Фрагмент статьи:
•••

Главная страница ИД «Первого сентября»Главная страница газеты «Первое сентября»Содержание №14/2005

Четвертая тетрадь. Идеи. Судьбы. Времена

КРУГИ ИСТОРИИ

«И секли их очень усердно...»
Как удалось усмирить средневековые традиции вольного образования и
создать школу, основанную на идее жесткого контроля за личностью ученика

wpe405.jpg (28439 bytes)

Нам иногда кажется, что школьная дисциплина существовала всегда.
А как же иначе? Что же это за школа без дисциплины и чему в таком случае можно научить ребенка?
Стоит, однако, заглянуть в историю, и мы с изумлением обнаружим, что та хорошо знакомая нам школа дисциплины – школа жесткого контроля за личной свободой ученика, которую мы называем сегодня традиционной и связываем с понятием классно-урочной системы, когда-то – и что примечательно, не так уж давно – была школой новаторской и совершенно непривычной для своего времени.
А разобравшись в вопросе, почему эта школа в свое время возникла, мы сможем ответить и на вопрос, почему этой школе настало время уйти на покой.

Школа божественной мотивации

Начнем с того, что средневековая европейская школа возникает в V–VI веках как внутрицерковная. В отличие от античной она не имеет никакого мирского содержания и подчинена решению единственной задачи – подготовке своих учеников (клириков и монахов) к несению церковной службы. Поэтому главное для ученика такой школы состояло в запоминании наизусть, а для учителя – в многократном повторении священных текстов. Текстов, без которых невозможно было служить мессу и совершать таинства.
Особенность ситуации состояла в том, что тексты Священного писания были записаны на латыни, тогда как повседневная жизнь прихожан происходила в совершенно иной языковой среде. И оттого обращение в священничество предполагало проникновение ученика на совершенно незнакомый языковой материк. А латынь воспринималась сознанием средневекового человека как совершенно особый, надбытовой язык, каковым только и можно говорить с Богом, что, похоже, и составляло главную мотивационную пружину в образовании того времени. Никакая не практичность, а возможность вступать в диалог с Богом с помощью особых текстов и особого пения – вот что являлось мощным стимулом, который заставлял людей того времени учить наизусть непривычные языковые формулы, не имеющие никакого отношения к их повседневной жизни.
Таким образом, средневековая европейская школа с самого начала возникает не как школа жизни, а как школа некоей особой, надбытовой духовности. Можно сказать еще сильнее: это школа, которая с самого начала оказывается школой «мертвого языка», но языка… божественного.

•••

Предоставленные материалы:
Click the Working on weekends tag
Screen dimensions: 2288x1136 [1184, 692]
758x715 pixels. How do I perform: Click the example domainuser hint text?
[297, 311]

•••

Задание A: Перепишите часть фрагмента статьи, начав со слов «Как удалось усмирить» и закончив словами «уйти на покой.», и замените в ней «ученика» на «школьника».
Задание B: Почему, согласно фрагменту статьи, главным для ученика средневековой школы было запоминание наизусть? Ответьте в одном–трех предложениях.
Задание C:
Ответьте на вопросы по фрагменту статьи:
(i) В каких веках возникает средневековая европейская школа?
(ii) На каком языке были записаны тексты Священного писания?
Отвечайте, опираясь только на фрагмент статьи.

Письменный ответ A:
Как удалось усмирить средневековые традиции вольного образования и
создать школу, основанную на идее жесткого контроля за личностью школьника

wpe405.jpg (28439 bytes)

Нам иногда кажется, что школьная дисциплина существовала всегда.
А как же иначе? Что же это за школа без дисциплины и чему в таком случае можно научить ребенка?
Стоит, однако, заглянуть в историю, и мы с изумлением обнаружим, что та хорошо знакомая нам школа дисциплины – школа жесткого контроля за личной свободой школьника, которую мы называем сегодня традиционной и связываем с понятием классно-урочной системы, когда-то – и что примечательно, не так уж давно – была школой новаторской и совершенно непривычной для своего времени.
А разобравшись в вопросе, почему эта школа в свое время возникла, мы сможем ответить и на вопрос, почему этой школе настало время уйти на покой.

Письменный ответ B: Средневековая школа готовила клириков и монахов только к несению церковной службы. Для этого ученику требовалось знать священные тексты, без которых невозможно было служить мессу и совершать таинства.

Письменный ответ C:
(i) В V–VI веках.
(ii) На латыни.